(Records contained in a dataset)
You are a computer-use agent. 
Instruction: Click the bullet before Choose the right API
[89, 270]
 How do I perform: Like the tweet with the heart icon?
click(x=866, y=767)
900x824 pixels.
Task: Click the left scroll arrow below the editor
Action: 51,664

GOAL OF THE EXERCISE: Every entry must appear in the answer exactly as written.

FINAL ANSWER:
You are a computer-use agent. 
Instruction: Click the bullet before Choose the right API
[89, 270]
 How do I perform: Like the tweet with the heart icon?
click(x=866, y=767)
900x824 pixels.
Task: Click the left scroll arrow below the editor
Action: 51,664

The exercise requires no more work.